━━━━━ The input ━━━━━
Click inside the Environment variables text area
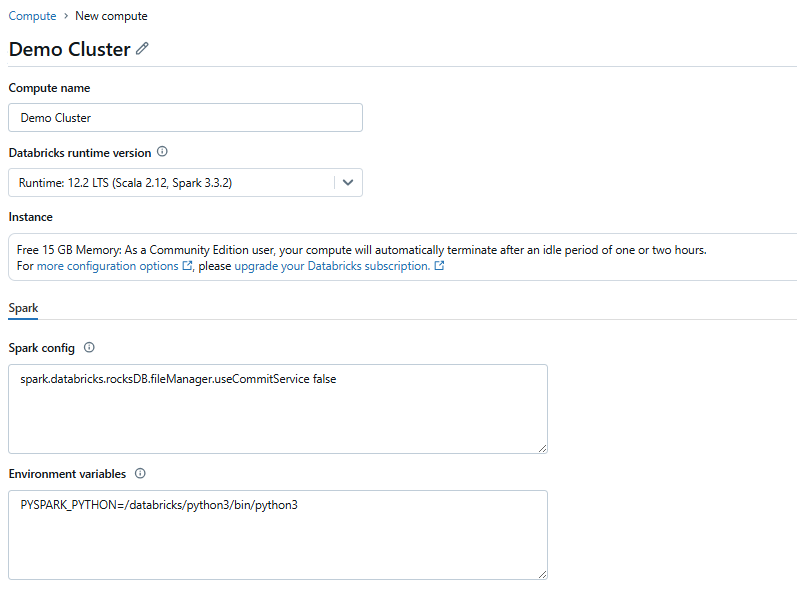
━━━━━
━━━━━ The input ━━━━━
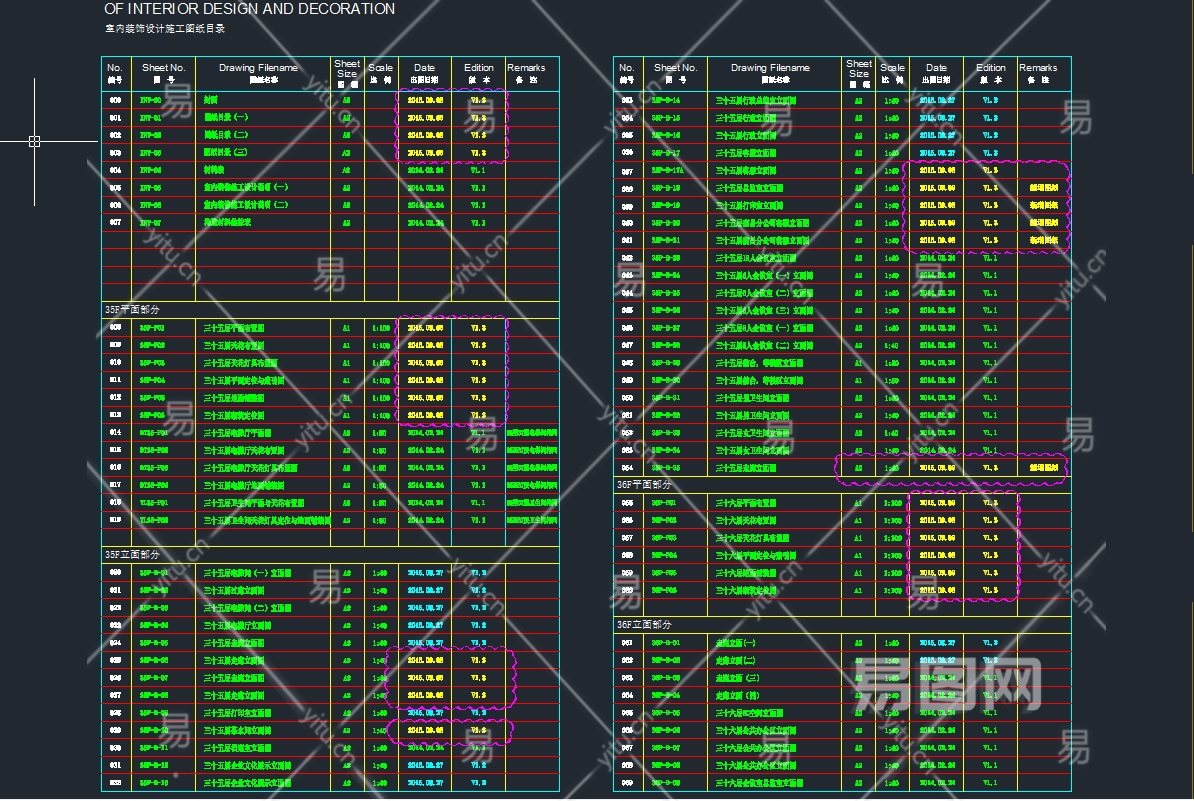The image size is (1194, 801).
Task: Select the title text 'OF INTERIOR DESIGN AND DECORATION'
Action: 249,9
━━━━━
━━━━━ The input ━━━━━
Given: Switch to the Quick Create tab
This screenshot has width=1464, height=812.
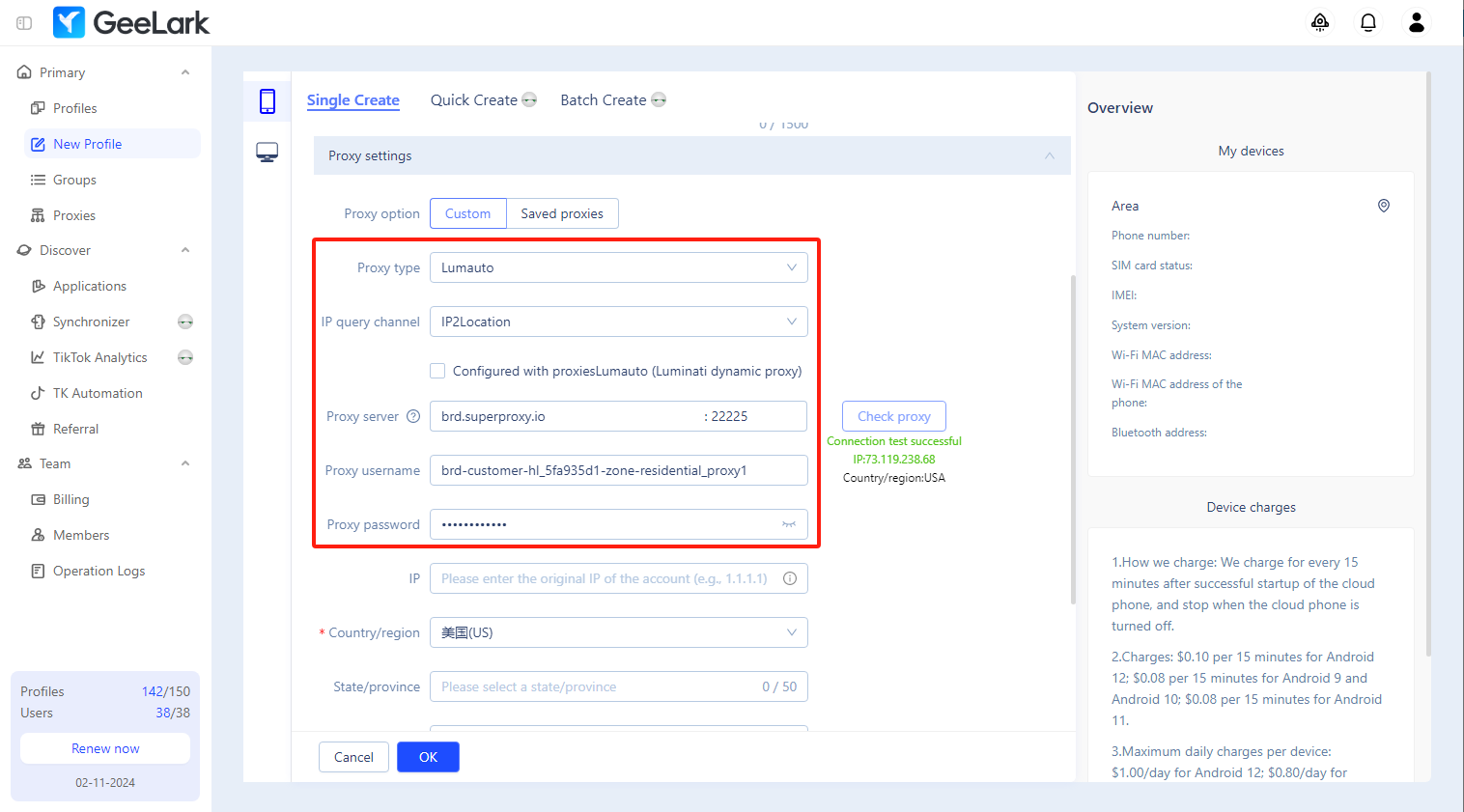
━━━━━
Work request: Print exactly the lines of the listing above starting at the line containing "Given: Switch to the Quick Create tab" and ending at the line containing "This screenshot has width=1464, height=812.", both included.

Solution for this problem:
Given: Switch to the Quick Create tab
This screenshot has width=1464, height=812.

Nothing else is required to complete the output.